=== Text segment ===
According to Children’s Mental Health Ontario, 70 percent of mental health programs begin during childhood or adolescence. Compounding that, North said youth who are trying to get help are faced with barrier after barrier, including “unacceptable” wait times of up to a year to see a doctor. 

“According to the World Health Organization, mental health disorders will be the world’s leading cause of disability by 2030 and the consequences of failing to address adolescent mental health conditions extend to adulthood, impairing both physical and mental health and limiting opportunities to lead fulfilling lives as adults,” said North. 

She pointed out the demand for mental health services has only grown since the beginning of the COVID-19 pandemic and now an “over-taxed” system is having trouble keeping up. 

“Young people are not okay,” said North. 

She asked for district council to support some of the start-up costs for the project. North estimated the first year of the hub will cost around $300,000 with $191,000 already accounted for through grants and fundraising.

=== Given data ===
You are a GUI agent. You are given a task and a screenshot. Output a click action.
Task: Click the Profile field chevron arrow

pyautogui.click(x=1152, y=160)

=== Requirement A ===
Retype the part of the youth mental health passage that opens with the words containing "She pointed out" and closes with "grants and fundraising.".
=== Requirement B ===
In the youth mental health passage, recast the paragraph beginning "She asked for district council" as a short bulleted list that keeps its main facts.
=== Requirement C ===
Carry on the passage about youth mental health and the proposed hub from its final sentence.

=== Written answer A ===
She pointed out the demand for mental health services has only grown since the beginning of the COVID-19 pandemic and now an “over-taxed” system is having trouble keeping up. 

“Young people are not okay,” said North. 

She asked for district council to support some of the start-up costs for the project. North estimated the first year of the hub will cost around $300,000 with $191,000 already accounted for through grants and fundraising.

=== Written answer B ===
- North asked district council to support some of the project's start-up costs.
- She estimated the hub's first year will cost around $300,000.
- $191,000 of that is already accounted for through grants and fundraising.

=== Written answer C ===
“We’re absolutely confident that with the relationship we’re already forging with Youth Wellness Hubs Ontario that we may be considered, very soon, to become a provincially funded hub,” added North. 

However, the issue is they need to prove they’re worthy of the funding in a competitive environment. 

She asked the district to contribute $100,000 to the project. Mayor of Lake of Bays Terry Glover, chair of the committee, said council will have to get district staff to investigate how this could be funded since it’s not included in the district’s 2024 budget.